Book review: The Wellness Syndrome - an industry brilliantly dissected
The idea of "wellness" in our age is missing something. To achieve wellness, a person must eat correctly, get plenty of sleep, exercise regularly, and have the right socially sanctioned desires for professional advancement and consumer objects.

by Carl Cederström and André Spicer
Polity


This hegemonic idea of wellness has, however, zero intellectual substance. Once upon a time, people who spoke Latin used to say "mens sana in corpore sano", which meant at least that a healthy mind was as important as a healthy body, and sometimes that the whole point of having a healthy body was to have a healthy mind.
But we live in the age of the official promotion of "mindfulness", whose aim is to calm the mind to a state of bovine acceptance. The modern idea of wellness is opposed to deep thinking: it encourages us all to become happily stupid athletes of capitalist productivity.
Carl Cederström and André Spicer's brilliantly sardonic anatomy of this "wellness syndrome" concentrates on the ways in which the pressure to be well operates as a moralising command and obliterates political engagement.

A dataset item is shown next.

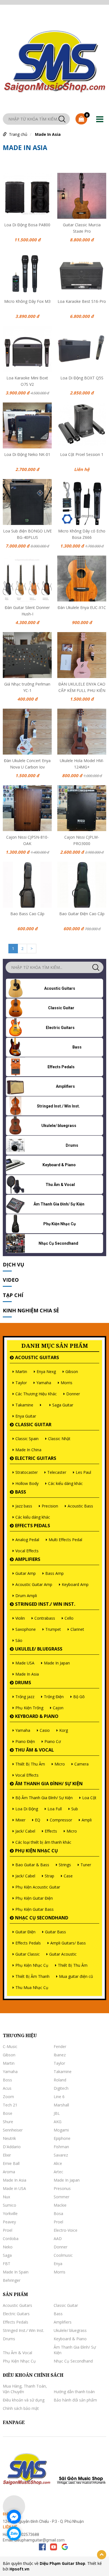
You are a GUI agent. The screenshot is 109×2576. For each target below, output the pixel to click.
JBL (57, 2113)
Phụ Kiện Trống (29, 1707)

The body, for adherents of wellness, becomes the only "truth system", and the withdrawal into it leads to "passive nihilism".
If we are all obsessed with being well individually, the book warns, we will not be well together.
Is wellness really such an onerous imposition? It is, the authors point out, for the increasing number of American students required to sign "wellness contracts" with their university, according to one of which the youngster promises to "maintain an alcohol- and drug-free lifestyle".